Step-by-Step: Determine Your Strategy
Get loan details
- Log into StudentLoans.gov
- Note: Principal, Interest Rate, Monthly Payment, Loan Type (federal/private)
- Write them down
- Example: $28,000, 5%, $280/month, federal
Determine loan type benefits
- Federal? → You have PSLF eligibility (10-year forgiveness if nonprofit/government work)
- Federal? → You have income-driven repayment
- Private? → No flexibility, treat as pure debt
Apply decision tree
- Rate <4%? Pay minimum + invest aggressively
- Rate 4–5%? Pay minimum + invest
- Rate 5–6%? Split: half extra payment, half investing
- Rate >6%? Attack aggressively + minimal investing
Set up autopay
- Set minimum payment to autopay (never miss a payment)
- If pursuing extra payoff or PSLF, set that up too
- Example: $280 minimum + $100 extra on private loans
Invest the remaining budget
- After loan minimums, contribute to 401(k) match
- After match, Roth IRA
- After Roth, extra toward loans (if rate >6%) or brokerage investing
FAQ: Your Student Loan Questions
Q: Should I refinance my 5.5% federal loans to a 4.9% private rate? A: Only if: (1) You're 100% sure you won't use PSLF, income-driven repayment, or deferment. (2) The savings > hassle of private loan terms. Generally, keep federal unless rate is >6.5%.
Q: What if I have both federal and private loans? A: Prioritize federal (flexibility). Private loans >5% should be attacked. Federal loans <5% pay minimums and invest.
Q: Is student loan interest tax-deductible? A: Yes, up to $2,500/year if income <$180,000 (married $360,000). This helps slightly. Factor into your taxes.

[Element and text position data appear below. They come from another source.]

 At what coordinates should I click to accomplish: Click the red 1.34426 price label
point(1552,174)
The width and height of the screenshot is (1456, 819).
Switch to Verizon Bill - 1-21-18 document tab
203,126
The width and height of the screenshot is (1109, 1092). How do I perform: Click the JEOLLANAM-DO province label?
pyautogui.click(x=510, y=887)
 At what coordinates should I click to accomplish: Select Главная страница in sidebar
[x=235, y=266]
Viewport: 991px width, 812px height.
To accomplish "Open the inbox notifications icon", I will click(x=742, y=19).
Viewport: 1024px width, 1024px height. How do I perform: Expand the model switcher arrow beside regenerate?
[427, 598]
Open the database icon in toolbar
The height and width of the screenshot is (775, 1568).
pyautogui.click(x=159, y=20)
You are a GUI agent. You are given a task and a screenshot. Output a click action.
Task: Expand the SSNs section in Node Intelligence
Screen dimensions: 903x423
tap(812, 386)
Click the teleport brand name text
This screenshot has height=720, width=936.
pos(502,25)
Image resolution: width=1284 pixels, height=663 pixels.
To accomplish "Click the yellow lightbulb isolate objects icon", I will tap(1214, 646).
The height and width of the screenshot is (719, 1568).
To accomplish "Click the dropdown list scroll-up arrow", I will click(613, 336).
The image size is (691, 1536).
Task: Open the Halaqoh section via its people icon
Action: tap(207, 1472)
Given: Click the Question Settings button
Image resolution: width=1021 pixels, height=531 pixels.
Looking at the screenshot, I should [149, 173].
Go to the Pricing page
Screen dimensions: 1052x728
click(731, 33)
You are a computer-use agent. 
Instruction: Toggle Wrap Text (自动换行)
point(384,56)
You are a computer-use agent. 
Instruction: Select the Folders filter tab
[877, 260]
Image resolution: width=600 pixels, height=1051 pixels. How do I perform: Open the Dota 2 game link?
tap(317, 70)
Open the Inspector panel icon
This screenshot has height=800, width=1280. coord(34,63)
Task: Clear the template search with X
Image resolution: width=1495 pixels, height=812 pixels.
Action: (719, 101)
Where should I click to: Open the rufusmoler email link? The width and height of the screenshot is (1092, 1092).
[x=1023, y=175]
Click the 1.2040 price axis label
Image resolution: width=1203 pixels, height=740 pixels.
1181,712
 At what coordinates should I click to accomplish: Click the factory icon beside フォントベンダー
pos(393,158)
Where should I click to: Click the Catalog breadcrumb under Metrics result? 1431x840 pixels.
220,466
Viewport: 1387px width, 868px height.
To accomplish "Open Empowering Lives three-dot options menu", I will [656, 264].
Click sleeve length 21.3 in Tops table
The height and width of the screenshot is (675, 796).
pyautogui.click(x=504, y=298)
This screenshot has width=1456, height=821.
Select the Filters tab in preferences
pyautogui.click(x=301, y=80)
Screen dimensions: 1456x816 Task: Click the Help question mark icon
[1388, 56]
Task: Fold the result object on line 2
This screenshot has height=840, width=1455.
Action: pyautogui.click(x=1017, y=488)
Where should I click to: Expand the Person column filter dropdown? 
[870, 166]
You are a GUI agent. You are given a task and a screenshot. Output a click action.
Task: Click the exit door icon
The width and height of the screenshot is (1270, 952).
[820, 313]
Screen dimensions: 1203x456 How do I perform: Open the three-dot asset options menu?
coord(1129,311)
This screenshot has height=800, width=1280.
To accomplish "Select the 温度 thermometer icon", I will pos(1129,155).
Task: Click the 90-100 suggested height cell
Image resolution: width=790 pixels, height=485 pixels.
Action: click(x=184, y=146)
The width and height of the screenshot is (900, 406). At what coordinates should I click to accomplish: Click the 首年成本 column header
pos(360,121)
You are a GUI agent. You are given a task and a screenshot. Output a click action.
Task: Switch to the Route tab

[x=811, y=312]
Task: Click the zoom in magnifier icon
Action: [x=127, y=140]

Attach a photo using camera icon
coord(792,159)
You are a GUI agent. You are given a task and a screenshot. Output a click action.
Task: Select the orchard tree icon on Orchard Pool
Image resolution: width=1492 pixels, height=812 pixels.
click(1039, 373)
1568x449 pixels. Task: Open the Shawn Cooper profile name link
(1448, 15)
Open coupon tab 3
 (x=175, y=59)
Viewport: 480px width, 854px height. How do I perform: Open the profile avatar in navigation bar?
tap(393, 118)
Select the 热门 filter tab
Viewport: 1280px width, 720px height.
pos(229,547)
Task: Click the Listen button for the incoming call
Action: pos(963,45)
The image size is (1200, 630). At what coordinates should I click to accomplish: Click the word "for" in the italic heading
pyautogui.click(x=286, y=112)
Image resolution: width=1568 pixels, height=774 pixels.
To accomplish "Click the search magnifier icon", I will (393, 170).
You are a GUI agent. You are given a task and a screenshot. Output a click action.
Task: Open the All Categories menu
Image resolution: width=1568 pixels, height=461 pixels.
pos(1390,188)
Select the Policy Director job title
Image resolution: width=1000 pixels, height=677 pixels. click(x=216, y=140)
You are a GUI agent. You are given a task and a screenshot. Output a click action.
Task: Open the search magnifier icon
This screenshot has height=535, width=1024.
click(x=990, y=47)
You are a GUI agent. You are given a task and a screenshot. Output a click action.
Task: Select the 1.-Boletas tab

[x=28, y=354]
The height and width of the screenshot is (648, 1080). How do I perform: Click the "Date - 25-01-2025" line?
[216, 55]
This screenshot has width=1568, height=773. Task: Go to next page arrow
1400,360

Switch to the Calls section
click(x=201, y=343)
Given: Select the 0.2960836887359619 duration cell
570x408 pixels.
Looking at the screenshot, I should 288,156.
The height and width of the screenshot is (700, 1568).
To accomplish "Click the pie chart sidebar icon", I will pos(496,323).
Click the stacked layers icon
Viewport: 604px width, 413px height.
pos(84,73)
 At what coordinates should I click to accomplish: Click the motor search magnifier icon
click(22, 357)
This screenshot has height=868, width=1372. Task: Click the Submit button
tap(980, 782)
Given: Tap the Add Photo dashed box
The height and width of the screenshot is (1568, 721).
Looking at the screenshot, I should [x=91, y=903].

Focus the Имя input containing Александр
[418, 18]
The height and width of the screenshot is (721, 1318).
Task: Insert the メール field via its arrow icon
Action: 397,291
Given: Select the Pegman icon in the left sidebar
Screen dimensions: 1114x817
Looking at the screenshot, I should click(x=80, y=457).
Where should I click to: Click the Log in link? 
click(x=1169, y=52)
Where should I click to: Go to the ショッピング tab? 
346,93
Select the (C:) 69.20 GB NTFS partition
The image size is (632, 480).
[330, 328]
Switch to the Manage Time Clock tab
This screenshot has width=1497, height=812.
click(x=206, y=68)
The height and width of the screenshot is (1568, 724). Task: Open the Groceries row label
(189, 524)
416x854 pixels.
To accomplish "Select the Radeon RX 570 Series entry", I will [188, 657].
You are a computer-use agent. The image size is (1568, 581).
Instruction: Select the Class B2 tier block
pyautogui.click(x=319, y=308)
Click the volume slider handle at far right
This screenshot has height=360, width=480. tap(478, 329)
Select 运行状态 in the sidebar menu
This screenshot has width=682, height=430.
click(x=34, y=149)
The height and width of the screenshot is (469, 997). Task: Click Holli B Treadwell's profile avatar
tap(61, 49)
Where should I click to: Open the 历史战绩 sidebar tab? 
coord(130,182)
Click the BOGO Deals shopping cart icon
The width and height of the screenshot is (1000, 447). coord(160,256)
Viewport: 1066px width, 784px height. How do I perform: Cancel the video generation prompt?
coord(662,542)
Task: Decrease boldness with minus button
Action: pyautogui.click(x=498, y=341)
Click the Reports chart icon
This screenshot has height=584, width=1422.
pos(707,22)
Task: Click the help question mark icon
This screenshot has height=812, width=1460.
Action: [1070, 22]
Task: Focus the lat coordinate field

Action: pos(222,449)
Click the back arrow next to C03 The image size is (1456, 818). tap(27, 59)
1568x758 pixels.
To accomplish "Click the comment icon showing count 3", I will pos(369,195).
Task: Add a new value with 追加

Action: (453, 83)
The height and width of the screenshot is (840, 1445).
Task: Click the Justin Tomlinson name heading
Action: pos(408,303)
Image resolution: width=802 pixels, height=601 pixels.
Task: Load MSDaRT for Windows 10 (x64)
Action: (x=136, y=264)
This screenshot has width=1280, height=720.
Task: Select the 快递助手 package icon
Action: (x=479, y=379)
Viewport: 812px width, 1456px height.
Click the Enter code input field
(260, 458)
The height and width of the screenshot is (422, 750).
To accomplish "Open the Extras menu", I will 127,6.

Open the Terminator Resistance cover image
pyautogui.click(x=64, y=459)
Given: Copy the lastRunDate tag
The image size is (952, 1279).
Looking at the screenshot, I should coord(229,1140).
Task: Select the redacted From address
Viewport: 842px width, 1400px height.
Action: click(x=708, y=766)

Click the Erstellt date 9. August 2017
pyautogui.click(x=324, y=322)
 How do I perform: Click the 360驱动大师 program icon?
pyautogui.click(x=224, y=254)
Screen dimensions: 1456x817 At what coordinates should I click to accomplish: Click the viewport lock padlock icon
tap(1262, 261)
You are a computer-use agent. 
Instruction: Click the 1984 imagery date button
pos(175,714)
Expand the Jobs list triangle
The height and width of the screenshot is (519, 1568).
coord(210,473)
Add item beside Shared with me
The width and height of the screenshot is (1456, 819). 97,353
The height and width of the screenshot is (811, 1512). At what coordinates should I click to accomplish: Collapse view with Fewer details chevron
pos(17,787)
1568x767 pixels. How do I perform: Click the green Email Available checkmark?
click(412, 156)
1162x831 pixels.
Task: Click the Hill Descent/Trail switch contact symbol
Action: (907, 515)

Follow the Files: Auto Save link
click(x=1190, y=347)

Q: Should I use Student Loan Forgiveness programs? A: PSLF is huge if you work nonprofit/government. 10-year forgiveness = free money. IBR/PAYE forgiveness (25 years) has tax implications but can work. Research your path.
Q: What if I get a large bonus or inheritance? Pay loans or invest? A: Rate <5%? Invest. Rate >5%? Pay loans. Rate 5–6%? Split.
The Math: Why Your Interest Rate Matters Most
| Interest Rate | 10-Year Interest Cost | 40-Year Investment Growth (if invested instead) |
|---|---|---|
| 3% | $4,000 | $2,000,000 (7% market) |
| 4% | $5,500 | $2,000,000 |
| 5% | $7,000 | $2,000,000 |
| 6% | $8,500 | $2,000,000 |
| 7% | $10,500 | $2,000,000 |
Wait, all the investment columns are the same. That's because it doesn't depend on the rate, it depends on the contribution. But notice: at 3% rate, you "save" $4k in interest by investing instead. At 7%, you "lose" $10.5k by investing. The 7% loans are expensive.
Bottom line: Rates <5% are cheap. Pay minimum. Rates >6% are expensive. Attack them.
Action: Make a Decision Today
- Log into StudentLoans.gov
- Write down your interest rates
- Follow the decision tree
- Set up autopay for minimums
- Allocate remaining budget to retirement/investing
Your future self will thank you for making a data-driven decision instead of an emotional one.
The bottom line: Student loans at 3–4% are cheap—pay minimums and invest. Loans at 6%+ are expensive—attack them. Loans at 5–6% are borderline—split the difference. Federal loans have forgiveness flexibility; private loans don't. Make the decision based on math, not fear.